The quality of the football is not, shall we say, high.

I mean, it’s high compared to a group of weekend warriors such as myself playing touch football in Central Park. But not really compared to, say, USC vs. Notre Dame.

(Which, don’t get me wrong, is a good thing. Ivy League schools shouldn’t worry too much about the relative quality of their athletics.)

A few days after the game, students take off for Thanksgiving break.

So The Game is primarily a social event, and for undergraduates, alcohol is a huge part of that. I went to all four Games during my time at Yale, and I can’t remember a single play. (I do remember that Yale won the 100th-playing of the Game, but that’s about it.)

I do remember getting blotto and having a fantastic time. I remember, for example, my friend Bliss, in a fit of inebriated laughter, toppling over her seat and landing in the lap of not entirely amused art history professor Vincent Scully.

I also remember rolling down a hill with my roommate Eric. Why, I don’t know. It was a spontaneous gesture, and it seemed like a good idea at the time.

Another roommate, Peter, was in the marching band. I think he played the cymbal, an instrument which did not require him to stay sober. Yet another roommate, Tim, was a cheerleader. The primary benefit of this was a) girls (or, in Tim’s case, as it turned out, guys) and b) going to Mory’s after the games and getting drunk, followed by a power nap, then a second wind.

Yes, a good time was had by all.

None of us ever confused such drunken revelry with the real world; we knew that we were behaving childishly, and that we wouldn’t be able to carry on such behavior later. (Apparently, though, we could become president.) Bliss is now a schoolteacher, Eric is a film producer, Tim is the head of a prominent business organization in New York, and Peter is a rabbi.

No one I know ever got hurt from drinking at The Game. And if they did, well, it happens. I’d rather have life with a lot of fun and a little risk than a life with no risk and little fun.

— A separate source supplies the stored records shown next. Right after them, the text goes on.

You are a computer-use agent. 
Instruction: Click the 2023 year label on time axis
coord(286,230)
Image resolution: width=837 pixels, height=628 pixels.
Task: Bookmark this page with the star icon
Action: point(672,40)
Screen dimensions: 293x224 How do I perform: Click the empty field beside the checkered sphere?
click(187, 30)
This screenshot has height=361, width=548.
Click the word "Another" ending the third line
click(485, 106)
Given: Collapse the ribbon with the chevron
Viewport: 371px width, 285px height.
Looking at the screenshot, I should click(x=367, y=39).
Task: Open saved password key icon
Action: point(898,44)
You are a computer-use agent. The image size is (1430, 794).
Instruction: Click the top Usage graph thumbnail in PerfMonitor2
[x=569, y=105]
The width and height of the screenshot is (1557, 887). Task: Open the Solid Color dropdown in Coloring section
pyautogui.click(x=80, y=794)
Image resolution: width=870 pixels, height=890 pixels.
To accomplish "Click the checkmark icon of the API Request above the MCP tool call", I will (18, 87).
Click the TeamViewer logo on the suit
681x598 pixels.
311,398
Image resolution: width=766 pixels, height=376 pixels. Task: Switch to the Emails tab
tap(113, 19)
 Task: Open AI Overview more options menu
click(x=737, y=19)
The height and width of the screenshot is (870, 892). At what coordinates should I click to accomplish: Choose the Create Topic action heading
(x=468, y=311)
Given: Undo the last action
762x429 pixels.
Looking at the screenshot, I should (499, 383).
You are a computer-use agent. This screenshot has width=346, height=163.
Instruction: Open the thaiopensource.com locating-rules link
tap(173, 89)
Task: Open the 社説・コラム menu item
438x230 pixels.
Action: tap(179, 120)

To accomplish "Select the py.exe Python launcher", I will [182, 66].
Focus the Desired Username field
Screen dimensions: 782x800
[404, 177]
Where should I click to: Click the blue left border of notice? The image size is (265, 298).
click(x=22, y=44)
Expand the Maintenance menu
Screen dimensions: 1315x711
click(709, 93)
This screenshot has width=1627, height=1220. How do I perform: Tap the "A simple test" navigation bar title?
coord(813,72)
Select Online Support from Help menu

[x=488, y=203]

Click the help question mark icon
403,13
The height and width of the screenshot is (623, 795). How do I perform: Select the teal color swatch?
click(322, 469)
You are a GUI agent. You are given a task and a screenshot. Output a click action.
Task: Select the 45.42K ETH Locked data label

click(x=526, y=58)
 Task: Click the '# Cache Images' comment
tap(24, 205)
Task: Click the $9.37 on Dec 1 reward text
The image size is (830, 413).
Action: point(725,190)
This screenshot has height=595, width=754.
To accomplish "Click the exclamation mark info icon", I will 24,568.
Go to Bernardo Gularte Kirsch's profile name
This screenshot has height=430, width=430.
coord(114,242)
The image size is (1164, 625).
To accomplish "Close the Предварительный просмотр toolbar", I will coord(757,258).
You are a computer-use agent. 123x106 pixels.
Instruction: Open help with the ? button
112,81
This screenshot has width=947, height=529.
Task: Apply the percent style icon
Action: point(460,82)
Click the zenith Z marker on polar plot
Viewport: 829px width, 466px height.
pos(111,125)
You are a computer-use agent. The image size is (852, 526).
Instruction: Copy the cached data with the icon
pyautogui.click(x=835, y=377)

Anyway, I digress. Yale has now cracked down on drinking at The Game, banning drinking games, people standing on the roofs of cars, and tailgates during the second half.

This is, of course, a travesty. Which is pretty much what I told the Yale Daily News. People should have the right to stand on car roofs whenever they want. After all, they paid for the cars.

I do love the alum from the class of ’41, though, who says that this isn’t a problem for him, because he “wouldn’t want to miss the kick-off.”

To which I say, the kick-off is a bloody mary at about 10:30 game day morning….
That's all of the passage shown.